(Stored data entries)
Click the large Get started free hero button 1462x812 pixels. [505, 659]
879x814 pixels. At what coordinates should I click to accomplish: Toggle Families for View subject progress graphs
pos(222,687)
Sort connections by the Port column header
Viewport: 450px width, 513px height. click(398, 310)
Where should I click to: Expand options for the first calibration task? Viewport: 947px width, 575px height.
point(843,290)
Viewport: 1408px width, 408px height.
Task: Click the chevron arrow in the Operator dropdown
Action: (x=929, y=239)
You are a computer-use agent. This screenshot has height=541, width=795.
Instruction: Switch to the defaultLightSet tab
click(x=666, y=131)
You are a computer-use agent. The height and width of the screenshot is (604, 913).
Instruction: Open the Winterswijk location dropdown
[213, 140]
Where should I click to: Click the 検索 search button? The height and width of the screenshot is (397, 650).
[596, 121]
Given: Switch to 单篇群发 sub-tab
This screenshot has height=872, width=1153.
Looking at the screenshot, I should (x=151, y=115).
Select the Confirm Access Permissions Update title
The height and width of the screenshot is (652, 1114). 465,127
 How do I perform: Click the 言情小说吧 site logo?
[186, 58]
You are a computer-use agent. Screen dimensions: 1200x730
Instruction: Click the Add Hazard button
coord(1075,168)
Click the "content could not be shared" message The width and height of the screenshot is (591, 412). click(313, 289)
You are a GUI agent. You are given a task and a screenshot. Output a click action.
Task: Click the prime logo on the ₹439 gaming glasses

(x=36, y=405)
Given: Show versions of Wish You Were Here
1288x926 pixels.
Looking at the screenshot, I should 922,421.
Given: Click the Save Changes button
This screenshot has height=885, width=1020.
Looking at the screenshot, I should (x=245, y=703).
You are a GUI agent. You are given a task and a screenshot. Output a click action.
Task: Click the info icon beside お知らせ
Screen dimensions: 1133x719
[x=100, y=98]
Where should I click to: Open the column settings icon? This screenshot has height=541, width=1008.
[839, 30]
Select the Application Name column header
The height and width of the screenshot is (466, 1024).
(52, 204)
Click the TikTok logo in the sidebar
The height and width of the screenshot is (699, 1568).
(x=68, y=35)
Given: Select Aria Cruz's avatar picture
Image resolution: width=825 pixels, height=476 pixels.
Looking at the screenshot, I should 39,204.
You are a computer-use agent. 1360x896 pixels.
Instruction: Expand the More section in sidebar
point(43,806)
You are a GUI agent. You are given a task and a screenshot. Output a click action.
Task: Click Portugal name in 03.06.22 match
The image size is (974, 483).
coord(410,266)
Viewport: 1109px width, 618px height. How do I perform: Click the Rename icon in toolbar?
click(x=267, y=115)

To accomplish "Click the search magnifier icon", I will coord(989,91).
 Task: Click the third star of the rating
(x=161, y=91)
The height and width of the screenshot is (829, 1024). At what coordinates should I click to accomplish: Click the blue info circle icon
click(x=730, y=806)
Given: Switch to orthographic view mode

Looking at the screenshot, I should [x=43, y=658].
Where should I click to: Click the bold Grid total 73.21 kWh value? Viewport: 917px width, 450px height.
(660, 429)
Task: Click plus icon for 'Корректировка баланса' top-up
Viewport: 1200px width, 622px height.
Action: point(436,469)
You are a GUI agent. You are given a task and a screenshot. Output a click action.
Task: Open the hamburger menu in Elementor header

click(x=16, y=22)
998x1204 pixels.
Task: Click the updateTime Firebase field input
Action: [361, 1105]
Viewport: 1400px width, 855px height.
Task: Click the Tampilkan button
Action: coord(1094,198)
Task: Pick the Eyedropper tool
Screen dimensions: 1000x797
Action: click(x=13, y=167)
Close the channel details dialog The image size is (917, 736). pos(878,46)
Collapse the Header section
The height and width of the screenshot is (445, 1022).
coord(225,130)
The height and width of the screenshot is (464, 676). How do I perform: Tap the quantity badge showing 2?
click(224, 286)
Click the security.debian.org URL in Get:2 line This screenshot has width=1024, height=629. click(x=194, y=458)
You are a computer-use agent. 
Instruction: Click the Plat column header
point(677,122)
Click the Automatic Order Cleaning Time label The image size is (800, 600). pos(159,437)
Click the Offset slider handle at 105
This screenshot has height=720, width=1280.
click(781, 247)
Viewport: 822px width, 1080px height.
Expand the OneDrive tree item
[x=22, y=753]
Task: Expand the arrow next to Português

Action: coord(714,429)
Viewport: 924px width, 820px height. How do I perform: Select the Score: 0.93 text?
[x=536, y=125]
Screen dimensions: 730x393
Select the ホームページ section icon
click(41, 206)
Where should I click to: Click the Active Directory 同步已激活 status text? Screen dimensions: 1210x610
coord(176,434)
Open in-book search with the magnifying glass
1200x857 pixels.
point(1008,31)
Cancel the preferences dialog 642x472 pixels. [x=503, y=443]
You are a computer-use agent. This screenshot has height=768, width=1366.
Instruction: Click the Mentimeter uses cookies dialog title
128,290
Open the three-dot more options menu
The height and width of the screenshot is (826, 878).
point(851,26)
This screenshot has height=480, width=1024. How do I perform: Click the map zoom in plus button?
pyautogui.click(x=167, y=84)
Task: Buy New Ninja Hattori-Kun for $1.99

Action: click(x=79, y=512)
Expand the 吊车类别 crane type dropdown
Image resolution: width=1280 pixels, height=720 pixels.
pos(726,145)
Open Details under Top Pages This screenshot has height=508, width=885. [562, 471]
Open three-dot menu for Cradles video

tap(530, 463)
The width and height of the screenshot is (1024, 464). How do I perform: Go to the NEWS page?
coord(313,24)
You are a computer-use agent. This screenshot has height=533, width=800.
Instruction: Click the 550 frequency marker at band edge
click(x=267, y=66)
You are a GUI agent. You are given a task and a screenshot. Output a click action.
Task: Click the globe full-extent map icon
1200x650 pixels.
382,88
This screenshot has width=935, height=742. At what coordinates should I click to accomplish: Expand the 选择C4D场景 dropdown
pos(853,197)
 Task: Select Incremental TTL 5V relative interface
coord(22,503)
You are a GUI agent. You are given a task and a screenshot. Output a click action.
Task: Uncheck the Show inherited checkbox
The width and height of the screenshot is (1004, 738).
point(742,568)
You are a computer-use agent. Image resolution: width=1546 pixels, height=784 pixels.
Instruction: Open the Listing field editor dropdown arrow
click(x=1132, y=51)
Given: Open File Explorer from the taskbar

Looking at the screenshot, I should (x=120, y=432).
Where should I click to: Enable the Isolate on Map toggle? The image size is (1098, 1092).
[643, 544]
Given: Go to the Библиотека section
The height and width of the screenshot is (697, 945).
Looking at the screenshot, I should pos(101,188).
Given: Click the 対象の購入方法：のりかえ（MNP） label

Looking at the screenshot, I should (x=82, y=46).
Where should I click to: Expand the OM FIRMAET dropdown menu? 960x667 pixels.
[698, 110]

## EXERCISE DESCRIPTION
Could you print the lines above, exactly as written, from the line containing "has height=768, width=1366." through the final one?

## SOLUTION FOR THIS TASK
You are a computer-use agent. This screenshot has height=768, width=1366.
Instruction: Click the Mentimeter uses cookies dialog title
128,290
Open the three-dot more options menu
The height and width of the screenshot is (826, 878).
point(851,26)
This screenshot has height=480, width=1024. How do I perform: Click the map zoom in plus button?
pyautogui.click(x=167, y=84)
Task: Buy New Ninja Hattori-Kun for $1.99

Action: click(x=79, y=512)
Expand the 吊车类别 crane type dropdown
Image resolution: width=1280 pixels, height=720 pixels.
pos(726,145)
Open Details under Top Pages This screenshot has height=508, width=885. [562, 471]
Open three-dot menu for Cradles video

tap(530, 463)
The width and height of the screenshot is (1024, 464). How do I perform: Go to the NEWS page?
coord(313,24)
You are a computer-use agent. This screenshot has height=533, width=800.
Instruction: Click the 550 frequency marker at band edge
click(x=267, y=66)
You are a GUI agent. You are given a task and a screenshot. Output a click action.
Task: Click the globe full-extent map icon
1200x650 pixels.
382,88
This screenshot has width=935, height=742. At what coordinates should I click to accomplish: Expand the 选择C4D场景 dropdown
pos(853,197)
 Task: Select Incremental TTL 5V relative interface
coord(22,503)
You are a GUI agent. You are given a task and a screenshot. Output a click action.
Task: Uncheck the Show inherited checkbox
The width and height of the screenshot is (1004, 738).
point(742,568)
You are a computer-use agent. Image resolution: width=1546 pixels, height=784 pixels.
Instruction: Open the Listing field editor dropdown arrow
click(x=1132, y=51)
Given: Open File Explorer from the taskbar

Looking at the screenshot, I should (x=120, y=432).
Where should I click to: Enable the Isolate on Map toggle? The image size is (1098, 1092).
[643, 544]
Given: Go to the Библиотека section
The height and width of the screenshot is (697, 945).
Looking at the screenshot, I should pos(101,188).
Given: Click the 対象の購入方法：のりかえ（MNP） label

Looking at the screenshot, I should (x=82, y=46).
Where should I click to: Expand the OM FIRMAET dropdown menu? 960x667 pixels.
[698, 110]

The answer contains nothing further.